That wish came true in the May 2012. I was hired as an intern firefighter/EMT with a combination department in Wisconsin. I also was hired as an adjunct fire instructor for Southwest Wisconsin Technical College, specializing in the instruction of firefighter survival and rapid intervention. Besides the local level, I am also a Wisconsin Advocate for the National Fallen Firefighters Foundation (NFFF) Everyone Goes Home Program.

 

“A good day for firefighter training”

On Oct. 27, 2012, my department was invited to attend a multi-department live-fire training burn in an acquired structure. It was a two-story, ordinary construction building. Our burn room was in the garage, which was three feet below the foundation of the house.

It was right after lunch, when some of the instructors asked us if we wanted to go in for the last burn. Who would turn that down? We grabbed our gear and went to the Charlie side of the house. We had already done a walk-through that morning.

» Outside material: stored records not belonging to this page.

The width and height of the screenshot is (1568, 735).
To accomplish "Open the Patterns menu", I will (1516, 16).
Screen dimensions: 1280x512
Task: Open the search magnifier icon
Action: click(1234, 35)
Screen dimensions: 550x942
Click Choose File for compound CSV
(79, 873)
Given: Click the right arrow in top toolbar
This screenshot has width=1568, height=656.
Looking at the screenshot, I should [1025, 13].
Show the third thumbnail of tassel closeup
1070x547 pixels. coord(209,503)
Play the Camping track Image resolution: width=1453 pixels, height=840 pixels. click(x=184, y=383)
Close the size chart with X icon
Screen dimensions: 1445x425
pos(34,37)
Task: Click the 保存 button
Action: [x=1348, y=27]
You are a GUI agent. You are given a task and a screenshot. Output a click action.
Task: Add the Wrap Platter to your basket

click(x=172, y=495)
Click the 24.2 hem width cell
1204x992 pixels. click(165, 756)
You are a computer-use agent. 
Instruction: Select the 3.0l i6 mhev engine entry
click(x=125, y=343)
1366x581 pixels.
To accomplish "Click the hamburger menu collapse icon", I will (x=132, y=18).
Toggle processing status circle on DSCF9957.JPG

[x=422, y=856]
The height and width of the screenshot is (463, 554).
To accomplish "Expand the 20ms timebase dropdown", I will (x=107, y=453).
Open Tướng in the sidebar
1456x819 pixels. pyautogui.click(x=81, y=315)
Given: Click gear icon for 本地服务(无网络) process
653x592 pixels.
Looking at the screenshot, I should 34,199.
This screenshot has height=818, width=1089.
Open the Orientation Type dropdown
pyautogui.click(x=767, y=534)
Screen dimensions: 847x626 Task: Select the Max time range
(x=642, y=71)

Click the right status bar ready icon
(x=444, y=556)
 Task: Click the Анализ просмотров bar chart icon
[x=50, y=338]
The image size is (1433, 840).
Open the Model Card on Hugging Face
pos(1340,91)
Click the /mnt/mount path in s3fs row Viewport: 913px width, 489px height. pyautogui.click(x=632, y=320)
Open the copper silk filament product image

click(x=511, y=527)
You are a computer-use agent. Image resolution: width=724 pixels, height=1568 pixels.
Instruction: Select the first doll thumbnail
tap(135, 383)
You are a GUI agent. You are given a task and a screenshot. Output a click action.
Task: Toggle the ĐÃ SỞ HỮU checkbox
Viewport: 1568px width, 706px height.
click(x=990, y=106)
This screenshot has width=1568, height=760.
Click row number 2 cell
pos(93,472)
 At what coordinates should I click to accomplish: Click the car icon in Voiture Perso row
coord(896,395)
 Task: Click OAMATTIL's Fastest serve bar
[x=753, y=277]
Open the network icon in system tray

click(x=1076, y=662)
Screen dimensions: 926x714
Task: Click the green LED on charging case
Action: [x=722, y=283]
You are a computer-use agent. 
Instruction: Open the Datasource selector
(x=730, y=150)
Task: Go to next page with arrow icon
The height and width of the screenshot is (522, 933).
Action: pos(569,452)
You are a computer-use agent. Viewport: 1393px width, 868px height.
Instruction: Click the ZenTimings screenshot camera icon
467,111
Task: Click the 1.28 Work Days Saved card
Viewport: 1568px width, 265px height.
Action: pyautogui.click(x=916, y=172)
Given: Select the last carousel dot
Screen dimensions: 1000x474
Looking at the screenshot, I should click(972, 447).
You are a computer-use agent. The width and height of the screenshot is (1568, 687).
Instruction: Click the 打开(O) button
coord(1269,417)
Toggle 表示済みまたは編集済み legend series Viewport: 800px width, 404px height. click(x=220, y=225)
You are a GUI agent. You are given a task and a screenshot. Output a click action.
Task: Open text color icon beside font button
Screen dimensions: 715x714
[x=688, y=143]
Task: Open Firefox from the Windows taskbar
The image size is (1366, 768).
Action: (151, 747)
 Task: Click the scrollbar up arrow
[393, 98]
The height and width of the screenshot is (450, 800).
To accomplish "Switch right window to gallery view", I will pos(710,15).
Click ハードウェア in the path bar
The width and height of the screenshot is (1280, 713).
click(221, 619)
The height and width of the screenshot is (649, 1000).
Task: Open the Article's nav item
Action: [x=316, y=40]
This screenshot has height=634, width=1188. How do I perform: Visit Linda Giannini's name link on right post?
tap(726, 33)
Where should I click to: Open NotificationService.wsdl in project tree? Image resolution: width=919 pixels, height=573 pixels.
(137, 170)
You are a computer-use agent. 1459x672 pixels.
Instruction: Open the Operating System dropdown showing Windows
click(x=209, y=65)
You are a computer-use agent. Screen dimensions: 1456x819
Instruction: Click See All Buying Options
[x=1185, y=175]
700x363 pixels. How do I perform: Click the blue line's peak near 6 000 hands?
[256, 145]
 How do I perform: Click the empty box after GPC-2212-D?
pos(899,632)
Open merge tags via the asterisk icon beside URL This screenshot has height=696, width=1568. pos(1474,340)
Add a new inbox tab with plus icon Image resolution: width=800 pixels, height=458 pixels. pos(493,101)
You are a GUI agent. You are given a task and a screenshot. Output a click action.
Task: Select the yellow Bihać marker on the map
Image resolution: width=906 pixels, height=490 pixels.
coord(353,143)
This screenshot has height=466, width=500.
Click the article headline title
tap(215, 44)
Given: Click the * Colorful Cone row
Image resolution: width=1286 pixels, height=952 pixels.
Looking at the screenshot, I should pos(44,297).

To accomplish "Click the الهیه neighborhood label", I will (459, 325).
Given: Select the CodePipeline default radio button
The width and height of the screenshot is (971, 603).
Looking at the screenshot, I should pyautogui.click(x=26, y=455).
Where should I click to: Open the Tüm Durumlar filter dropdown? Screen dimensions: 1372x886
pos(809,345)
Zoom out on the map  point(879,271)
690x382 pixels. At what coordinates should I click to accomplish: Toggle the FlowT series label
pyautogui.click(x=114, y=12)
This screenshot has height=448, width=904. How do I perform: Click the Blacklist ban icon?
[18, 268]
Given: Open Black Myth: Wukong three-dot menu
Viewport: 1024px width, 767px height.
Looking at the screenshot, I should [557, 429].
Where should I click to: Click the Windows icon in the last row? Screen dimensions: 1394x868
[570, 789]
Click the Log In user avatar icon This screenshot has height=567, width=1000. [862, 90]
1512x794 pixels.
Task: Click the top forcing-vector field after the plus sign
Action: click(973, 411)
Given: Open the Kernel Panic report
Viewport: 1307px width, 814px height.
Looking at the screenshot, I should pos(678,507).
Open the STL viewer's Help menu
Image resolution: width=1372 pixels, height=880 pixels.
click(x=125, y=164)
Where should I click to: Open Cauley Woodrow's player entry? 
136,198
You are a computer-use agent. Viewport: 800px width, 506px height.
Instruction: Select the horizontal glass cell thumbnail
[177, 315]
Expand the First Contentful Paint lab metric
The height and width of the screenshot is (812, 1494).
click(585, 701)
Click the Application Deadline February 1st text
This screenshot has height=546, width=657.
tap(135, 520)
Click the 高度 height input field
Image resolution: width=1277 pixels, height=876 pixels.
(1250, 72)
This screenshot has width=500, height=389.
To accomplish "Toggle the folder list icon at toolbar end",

We were standing on the back porch doing gear checks and bleeding the hoseline. Everyone was ready. I was on a four-person crew. The nozzleman was in front of me, I was second on the line, making me the officer of the crew, the third person on the line was my best friend and one more person made up the crew.

 

Making entry

Right before we made entry, the third man asked me if he could do the radio report to command. I said sure and let him do it. He called command and we made entry. To our right, there was a small rekindle from a previous burn. I told my nozzleman to put it out and he did. We then turned to our left and opened the door to the burn room. The first thing I did was look at the crib in the corner. It looked fine. I know I will sound complacent when I say this, but it looked like any other fire I had fought before. I am by no means a veteran or senior firefighter, but I would not have sent my crew in that room if it didn’t look like it did. I do not consider myself an experienced firefighter, but it was a fightable fire (at least it appeared that way).

My nozzleman and I entered the room and sat down approximately six feet away from the crib. I then looked behind me to make sure my third and fourth crew members were there, but they weren’t. The first thing I thought was that the instructors were just messing with me, seeing what I would do if they pulled my crew members away. So I yelled my third man’s name three times.

I remember looking back at the open door, seeing the light, expecting them to show up. Hoping they were coming. My nozzleman, who was new to our department and a less-experienced firefighter, was getting anxious. I could easily tell. He said, “Candace, what do I do, what do I do?” I told him that we were fine; I was just trying to find our third and fourth crew members.

I then looked back again toward the door, still waiting for the arrival of my third and fourth crew members. Still nothing. I yelled his name again, three more times. This time louder and now I am starting to get anxious. My nozzleman kept saying over and over again, “Candace, what do I do, what do I do?”

Again, I said were OK, keep calm. I told him to open the bale; he did and hit the fire, which wasn’t even into the rollover stage. I looked back one last time for my third and fourth crew members, yelling his name three more times, and that’s when the smoke that was above our heads dropped to the floor.

 

“The blackest smoke I had ever seen”

It was the blackest smoke I have ever seen in my life. With the smoke it brought the heat. Unbearable heat. I knew something was going horribly wrong and I knew we needed to leave.

I quickly stuck one hand out on the right side of our hoseline, swept within arm’s length, then stuck a leg out on the left side of the hoseline and swept, searching for my best friends. The first thing that started to burn was my ears. It was like someone was taking knives, stabbing my body over and over again.